Si on regarde ce qui se passe en Belgique, il y a de quoi craindre de voir émerger un émirat au cœur d’une Europe contrite et aveuglée par la culpabilité et la lâcheté… [...]

Comment analysez-vous la montée de l’antisémitisme en France ?

Selon moi, à l’extrême droite, il y a toujours eu un canal historique de l’antisémitisme. À l’extrême gauche il était dormant, ou bien habilement travesti en universalisme sous monopole. La peur et la haine ont réveillé tout cela. Les grandes causes attirent souvent les petits esprits qui y travestissent leurs haines secrètes en indignations ou rébellions contre l’ordre. S’élever contre la guerre à Gaza ? C’est une indignation noble. Mais alors il faut le faire aussi pour le Soudan, la Syrie saignée, le Yémen. Au fond, qu’est-ce qui s’est passé après le 7 Octobre et même avant ? On a pris prétexte de quelque chose qui est de l’ordre de l’humain, défendre les vies à Gaza, pour dédouaner quelque chose d’inhumain, l’antisémitisme, et l’affranchir du tabou, ou bien, comme on dit en France, le « décomplexer ». Réveiller les vieux démons ne sera pas sans conséquences. Les Juifs de France le savent et ils ont peur. Ils savent de quoi il s’agit. [...]

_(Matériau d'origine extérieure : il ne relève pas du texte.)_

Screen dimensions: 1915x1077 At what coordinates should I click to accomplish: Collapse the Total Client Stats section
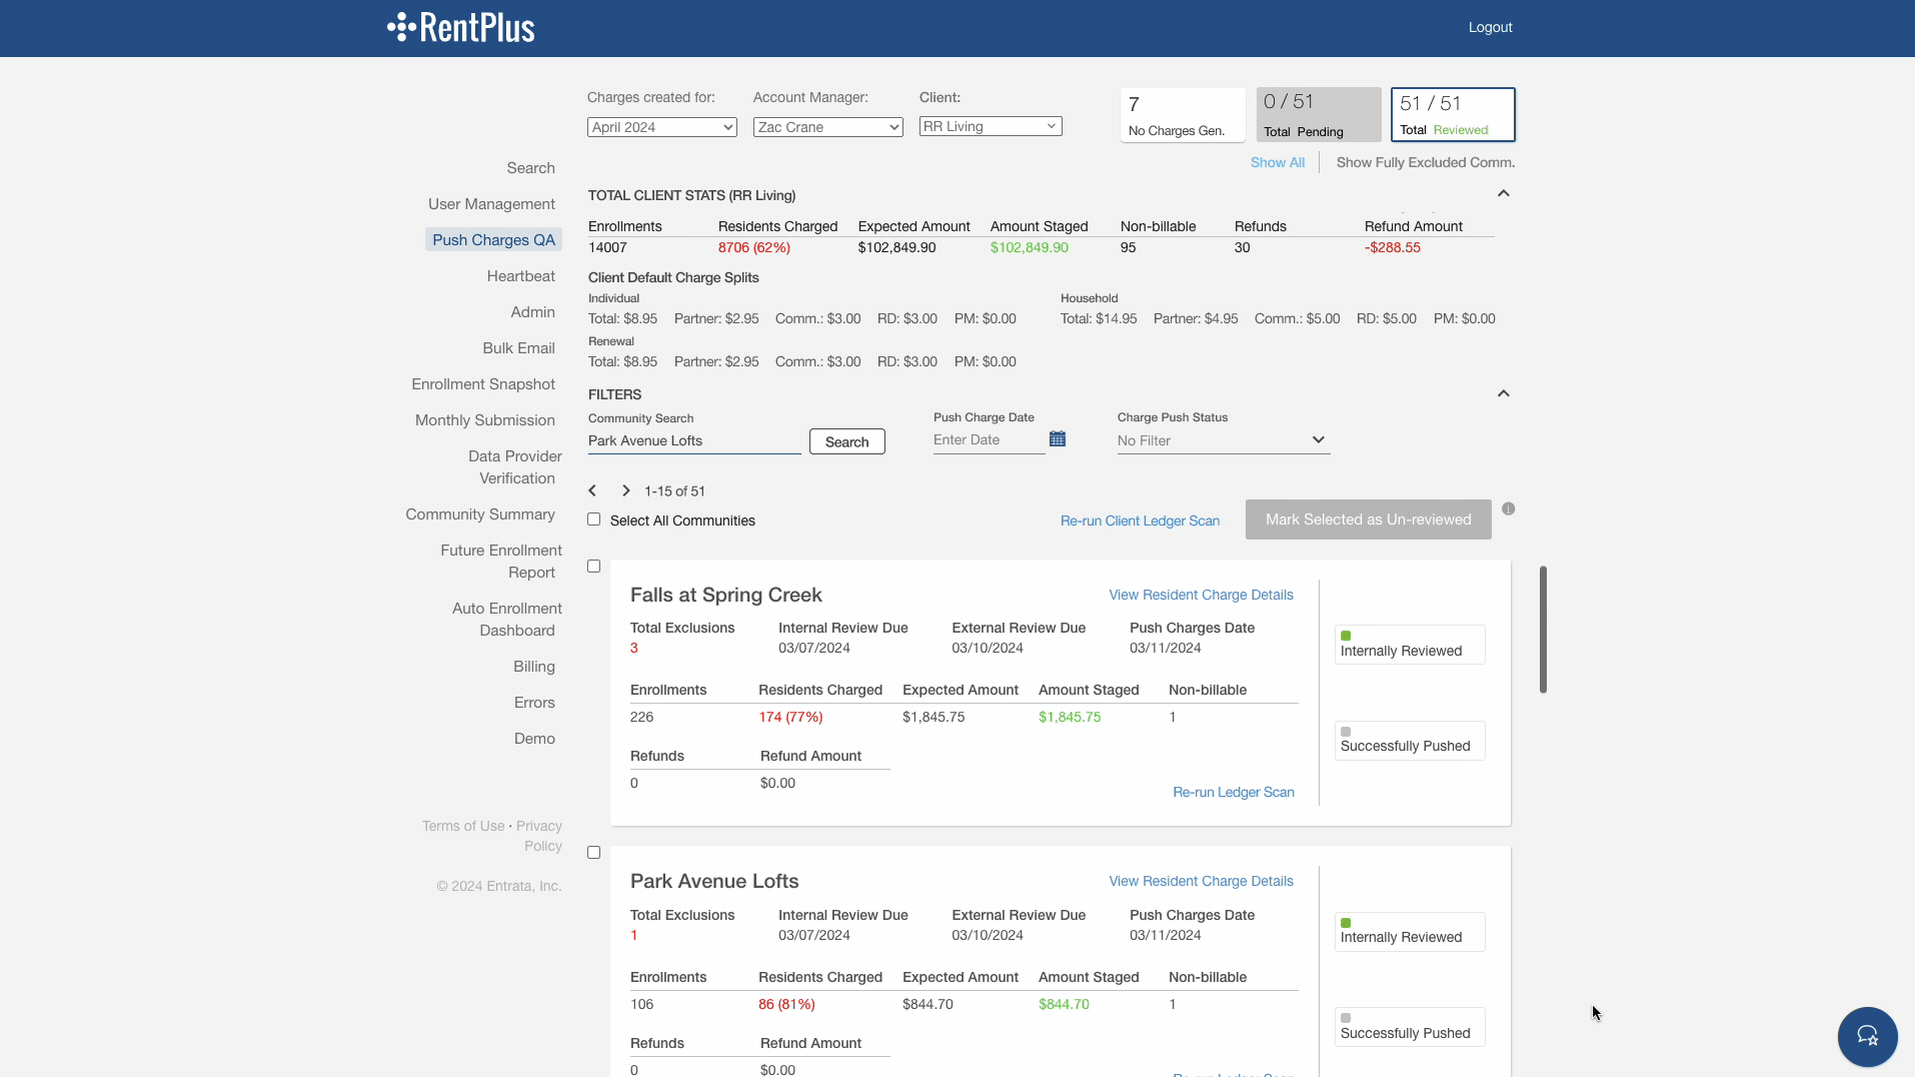coord(1502,194)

Les Palestiniens, ils sont où ? Même ceux qui se prétendent palestiniens, ils sont syriens. Donc le Palestinien lui-même, celui qui devrait parler, il est où ? On parle à sa place. Il est le ventriloque éternel. C’est une cause occupée dans son histoire et dans sa géographie. Occupée par les colons juifs israéliens dans les colonies sauvages. Par les Syriens. Par les Égyptiens. Par les « Arabes » et, surtout, par l’internationale islamiste. Le Palestinien Mahmoud Darwich, avec une lucidité incroyable, ne disait pas autre chose à une poétesse israélienne : « Je suis célèbre parce que vous êtes célèbre. Parce que si mon pays avait été occupé par le Pakistan, personne n’aurait entendu parler de moi. » Dans un autre texte, il écrivait : « Mais à quel moment allons-nous être libres de la Palestine ? » Au fond, il y a une pensée magique, une pensée judéophobe qui a été réactivée et qui est maintenant lâchée comme une grenade. La guerre enferme les Palestiniens et les Israéliens dans un enfer. À la fin, ce sont eux qui meurent. Quant à nous, nous changeons seulement de chaîne ou nous scrollons sur les fils numériques. Nous sommes tous nécrophages, nous les utilisons comme prétextes. L’Israélien sert à détester le Juif avec une « bonne » excuse et le Palestinien nous sert, de l’autre côté, à refuser le monde et l’universalité avec un « bon » prétexte. [...]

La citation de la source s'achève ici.